Com semblante congelado, assim como o coração endurecido pelo receoso luto, contemplou em silêncio virtuoso a mulher desfalecida. Ela aparentava estar presa em um sonho eterno no qual não se libertaria, até contava cada respiração dela que soava sôfrega e extenuante — como se o simples exercício lhe exigisse muito mais que suportaria em sua frágil e debilitada condição. Quantas vezes tinha passado por isso? Foram tantas que deixou de contar, o processo era o mesmo durante todas as vezes que ela retornava. E, ainda que conhecesse bem a natureza do ciclo de reencarnações da jovem, nunca se acostumaria a perdê-la, em assistir sua morte em incontáveis épocas.

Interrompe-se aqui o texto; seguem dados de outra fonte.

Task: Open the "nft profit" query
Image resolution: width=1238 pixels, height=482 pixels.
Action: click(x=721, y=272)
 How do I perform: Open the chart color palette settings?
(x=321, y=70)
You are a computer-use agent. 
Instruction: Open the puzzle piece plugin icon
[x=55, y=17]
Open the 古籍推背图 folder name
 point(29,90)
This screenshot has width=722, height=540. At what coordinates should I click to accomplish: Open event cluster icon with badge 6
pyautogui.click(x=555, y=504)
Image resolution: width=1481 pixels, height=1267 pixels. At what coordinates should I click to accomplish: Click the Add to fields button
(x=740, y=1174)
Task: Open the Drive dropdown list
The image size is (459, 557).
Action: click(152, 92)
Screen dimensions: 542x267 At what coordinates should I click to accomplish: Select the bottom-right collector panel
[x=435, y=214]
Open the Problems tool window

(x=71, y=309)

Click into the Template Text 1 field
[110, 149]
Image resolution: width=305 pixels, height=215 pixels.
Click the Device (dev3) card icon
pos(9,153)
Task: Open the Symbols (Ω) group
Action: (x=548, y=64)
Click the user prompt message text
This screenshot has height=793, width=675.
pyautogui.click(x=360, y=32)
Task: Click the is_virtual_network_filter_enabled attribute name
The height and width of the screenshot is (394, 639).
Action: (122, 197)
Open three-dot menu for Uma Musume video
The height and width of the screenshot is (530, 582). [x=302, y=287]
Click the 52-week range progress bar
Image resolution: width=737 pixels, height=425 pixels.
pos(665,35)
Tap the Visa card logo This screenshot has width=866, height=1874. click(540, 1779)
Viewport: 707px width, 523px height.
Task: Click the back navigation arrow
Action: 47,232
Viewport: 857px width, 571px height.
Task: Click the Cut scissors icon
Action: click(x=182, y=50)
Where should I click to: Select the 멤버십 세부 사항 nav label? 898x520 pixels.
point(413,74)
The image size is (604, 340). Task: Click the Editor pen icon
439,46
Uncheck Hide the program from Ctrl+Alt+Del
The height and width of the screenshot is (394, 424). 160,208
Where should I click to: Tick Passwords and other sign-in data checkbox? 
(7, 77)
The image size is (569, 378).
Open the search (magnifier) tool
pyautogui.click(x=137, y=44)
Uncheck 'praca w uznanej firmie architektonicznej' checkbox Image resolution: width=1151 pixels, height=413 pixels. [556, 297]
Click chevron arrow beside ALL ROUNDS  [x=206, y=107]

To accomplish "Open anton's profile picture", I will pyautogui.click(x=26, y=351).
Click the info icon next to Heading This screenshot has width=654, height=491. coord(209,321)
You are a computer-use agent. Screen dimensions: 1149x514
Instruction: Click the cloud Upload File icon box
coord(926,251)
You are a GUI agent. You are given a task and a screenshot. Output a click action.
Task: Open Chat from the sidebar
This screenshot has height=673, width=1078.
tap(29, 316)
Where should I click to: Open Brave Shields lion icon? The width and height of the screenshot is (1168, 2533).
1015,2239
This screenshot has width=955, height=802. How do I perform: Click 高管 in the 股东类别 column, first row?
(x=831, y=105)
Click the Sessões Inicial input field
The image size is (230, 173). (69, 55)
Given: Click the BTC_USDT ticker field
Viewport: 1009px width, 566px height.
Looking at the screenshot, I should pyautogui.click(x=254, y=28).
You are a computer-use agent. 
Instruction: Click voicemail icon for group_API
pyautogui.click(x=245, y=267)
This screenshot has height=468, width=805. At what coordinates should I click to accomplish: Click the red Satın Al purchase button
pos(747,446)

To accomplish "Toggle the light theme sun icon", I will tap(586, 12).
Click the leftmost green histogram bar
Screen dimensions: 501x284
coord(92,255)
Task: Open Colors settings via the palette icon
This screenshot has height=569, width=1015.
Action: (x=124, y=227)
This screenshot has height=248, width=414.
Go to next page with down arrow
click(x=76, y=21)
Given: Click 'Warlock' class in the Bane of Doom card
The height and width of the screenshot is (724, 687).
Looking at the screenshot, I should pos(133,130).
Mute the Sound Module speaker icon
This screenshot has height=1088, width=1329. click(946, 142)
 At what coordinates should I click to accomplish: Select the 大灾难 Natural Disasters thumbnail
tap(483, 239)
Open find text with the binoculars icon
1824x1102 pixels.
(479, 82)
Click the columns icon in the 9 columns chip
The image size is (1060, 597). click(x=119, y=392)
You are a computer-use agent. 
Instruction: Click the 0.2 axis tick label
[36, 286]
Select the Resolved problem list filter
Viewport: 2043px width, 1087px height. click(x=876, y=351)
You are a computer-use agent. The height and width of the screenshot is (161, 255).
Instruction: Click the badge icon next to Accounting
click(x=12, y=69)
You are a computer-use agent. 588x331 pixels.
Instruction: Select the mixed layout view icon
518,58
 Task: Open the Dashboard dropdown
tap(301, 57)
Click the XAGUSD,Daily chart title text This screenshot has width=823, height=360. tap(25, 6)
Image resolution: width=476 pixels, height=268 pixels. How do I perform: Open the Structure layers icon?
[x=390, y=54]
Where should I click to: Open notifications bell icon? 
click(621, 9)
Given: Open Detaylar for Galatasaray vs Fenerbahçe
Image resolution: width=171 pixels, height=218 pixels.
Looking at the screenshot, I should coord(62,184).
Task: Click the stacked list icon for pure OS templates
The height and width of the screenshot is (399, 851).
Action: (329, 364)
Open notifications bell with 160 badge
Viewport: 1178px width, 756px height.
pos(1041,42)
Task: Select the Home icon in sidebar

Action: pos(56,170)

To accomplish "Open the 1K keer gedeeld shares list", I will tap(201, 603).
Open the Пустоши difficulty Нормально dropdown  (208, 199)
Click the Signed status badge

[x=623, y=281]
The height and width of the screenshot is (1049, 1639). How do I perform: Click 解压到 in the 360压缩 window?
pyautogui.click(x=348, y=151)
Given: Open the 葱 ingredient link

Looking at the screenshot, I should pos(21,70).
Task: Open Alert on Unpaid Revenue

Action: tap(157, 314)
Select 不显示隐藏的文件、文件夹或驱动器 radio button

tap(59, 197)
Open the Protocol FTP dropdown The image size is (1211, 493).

Naquele momento, desejou desfrutar mais de sua presença calorosa que irradiava um brilho inigualável, do fôlego de vida único que somente ela possuía, preencher o vazio que abriu dentro de si com a essência calma dela, mas tinha consciência de que nunca a teria totalmente. Eram capazes de viverem um curto período juntos, contudo, chega uma hora que simplesmente ela... Morre.
Como parte da maldição, por terem cometido o pecado de se apaixonarem e ela por ter escolhido o amor por ele e pelas pessoas.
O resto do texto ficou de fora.